Scopo del compito
Nella sezione del documento sull'adozione e il sentirsi diversi, elenca le scoperte a cui vengono paragonate le sensazioni forti provocate dall'aver saputo dell'adozione da terze persone.

#### Sezione del documento ####

Mario
Lombardi
Adozione, il sentirsi diversi Siamo arrivati al quinto articolo, dopo aver svoltato con "la scoperta", per chi si trova a leggerlo per la prima volta, ricordo che parlando di adozione dal punto di vista di chi l’ha vissuta e la vive, scoprire la propria condizione, causa necessariamente effetti collaterali non trascurabili. Come sempre partiamo dall’etimologia della parola diverso, dal latino "diversus", participio passato di divertere "deviare". Ecco la parola chiave, deviare, cioè modificare, uscire dalla via maestra. L’uomo è un animale sociale come scrisse Aristotele (IV secolo A.C.) nella sua "Politica": il sentirsi differente rispetto al branco, se questa condizione non è cercata, può destabilizzare, soprattutto se questa nuova consapevolezza, avviene in età infantile. La moderna pedagogia è incline a raccontare fin da subito la verità al bambino adottato, proprio per evitare che la notizia arrivi da altre persone (vedi l’articolo precedente), comunicandogli principalmente che non è stato abbandonato ma che i genitori biologici non avevano le possibilità per tenerlo, insomma anche mentendo, proprio per permettere al piccolo di costruire nel presente e nel futuro dei buoni rapporti affettivi. Nel mio caso non è andata proprio così, la moderna pedagogia era ancora sconosciuta, averlo saputo appunto da terze persone, non aver ricevuto un’assistenza verbale appropriata, mi ha causato sensazioni forti come la scoperta della sessualità, delle malattie e della morte. Cercando di ricordare quelle orribili emozioni, il problema più grosso non fu quello di essere stato abbandonato ma di sentirsi appunto differente dagli altri bambini. Da adulto la sensazione di sentirsi diverso può essere inebriante ma da piccoli, nel branco, no, è destabilizzante!

#### Estratto dei dati ####

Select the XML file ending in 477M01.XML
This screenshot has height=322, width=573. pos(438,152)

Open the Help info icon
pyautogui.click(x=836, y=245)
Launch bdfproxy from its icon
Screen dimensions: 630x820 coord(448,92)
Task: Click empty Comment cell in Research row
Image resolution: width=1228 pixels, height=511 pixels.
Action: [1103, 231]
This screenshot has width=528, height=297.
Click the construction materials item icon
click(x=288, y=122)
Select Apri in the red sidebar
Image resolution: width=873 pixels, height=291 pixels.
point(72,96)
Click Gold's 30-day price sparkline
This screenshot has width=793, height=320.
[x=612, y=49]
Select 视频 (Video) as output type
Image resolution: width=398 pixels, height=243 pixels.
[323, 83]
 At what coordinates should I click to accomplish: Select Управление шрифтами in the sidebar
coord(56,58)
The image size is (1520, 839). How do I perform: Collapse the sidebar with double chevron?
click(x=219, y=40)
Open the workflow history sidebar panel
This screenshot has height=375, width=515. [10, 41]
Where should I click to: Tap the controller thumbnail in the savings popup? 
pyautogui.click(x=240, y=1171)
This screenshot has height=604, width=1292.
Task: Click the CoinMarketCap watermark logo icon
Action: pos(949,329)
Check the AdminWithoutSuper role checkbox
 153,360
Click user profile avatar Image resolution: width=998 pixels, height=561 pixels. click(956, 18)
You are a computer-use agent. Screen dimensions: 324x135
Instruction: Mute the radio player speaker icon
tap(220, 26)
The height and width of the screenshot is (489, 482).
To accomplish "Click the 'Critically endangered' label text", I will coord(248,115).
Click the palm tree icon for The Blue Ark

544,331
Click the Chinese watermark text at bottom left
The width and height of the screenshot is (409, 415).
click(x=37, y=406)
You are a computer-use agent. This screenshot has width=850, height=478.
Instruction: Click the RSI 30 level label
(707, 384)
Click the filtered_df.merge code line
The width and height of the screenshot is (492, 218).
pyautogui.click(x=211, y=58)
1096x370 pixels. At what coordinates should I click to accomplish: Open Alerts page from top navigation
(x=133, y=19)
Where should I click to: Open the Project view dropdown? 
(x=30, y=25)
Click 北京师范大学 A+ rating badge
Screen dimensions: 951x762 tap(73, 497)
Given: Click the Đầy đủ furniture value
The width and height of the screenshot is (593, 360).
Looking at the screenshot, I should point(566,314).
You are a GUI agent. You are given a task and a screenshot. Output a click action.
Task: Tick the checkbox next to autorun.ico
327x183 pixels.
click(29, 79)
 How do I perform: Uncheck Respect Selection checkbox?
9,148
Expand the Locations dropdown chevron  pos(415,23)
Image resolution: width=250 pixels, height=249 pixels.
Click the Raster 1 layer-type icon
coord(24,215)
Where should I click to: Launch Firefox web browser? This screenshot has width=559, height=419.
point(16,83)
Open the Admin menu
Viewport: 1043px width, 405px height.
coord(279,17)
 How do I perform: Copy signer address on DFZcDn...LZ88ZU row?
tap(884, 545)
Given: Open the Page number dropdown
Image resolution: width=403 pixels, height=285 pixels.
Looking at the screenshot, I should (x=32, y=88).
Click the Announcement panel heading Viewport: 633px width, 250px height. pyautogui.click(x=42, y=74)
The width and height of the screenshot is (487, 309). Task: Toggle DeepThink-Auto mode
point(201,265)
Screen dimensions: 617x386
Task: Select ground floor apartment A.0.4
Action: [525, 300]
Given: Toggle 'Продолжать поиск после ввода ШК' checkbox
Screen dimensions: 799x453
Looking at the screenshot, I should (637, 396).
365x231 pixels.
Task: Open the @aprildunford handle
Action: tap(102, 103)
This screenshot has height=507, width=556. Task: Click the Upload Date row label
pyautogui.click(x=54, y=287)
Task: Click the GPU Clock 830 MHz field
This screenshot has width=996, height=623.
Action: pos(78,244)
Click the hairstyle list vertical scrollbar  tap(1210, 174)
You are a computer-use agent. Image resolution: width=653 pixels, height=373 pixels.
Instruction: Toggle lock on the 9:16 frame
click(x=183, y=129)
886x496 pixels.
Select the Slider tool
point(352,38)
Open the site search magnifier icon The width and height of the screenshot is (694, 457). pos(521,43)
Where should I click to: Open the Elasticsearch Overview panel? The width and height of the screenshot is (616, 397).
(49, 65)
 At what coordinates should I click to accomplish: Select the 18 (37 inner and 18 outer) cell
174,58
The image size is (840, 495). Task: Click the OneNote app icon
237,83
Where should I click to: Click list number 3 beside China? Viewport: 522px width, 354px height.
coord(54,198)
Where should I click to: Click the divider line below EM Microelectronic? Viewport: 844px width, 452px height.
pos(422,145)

####

Risultato atteso
- la scoperta della sessualità
- la scoperta delle malattie
- la scoperta della morte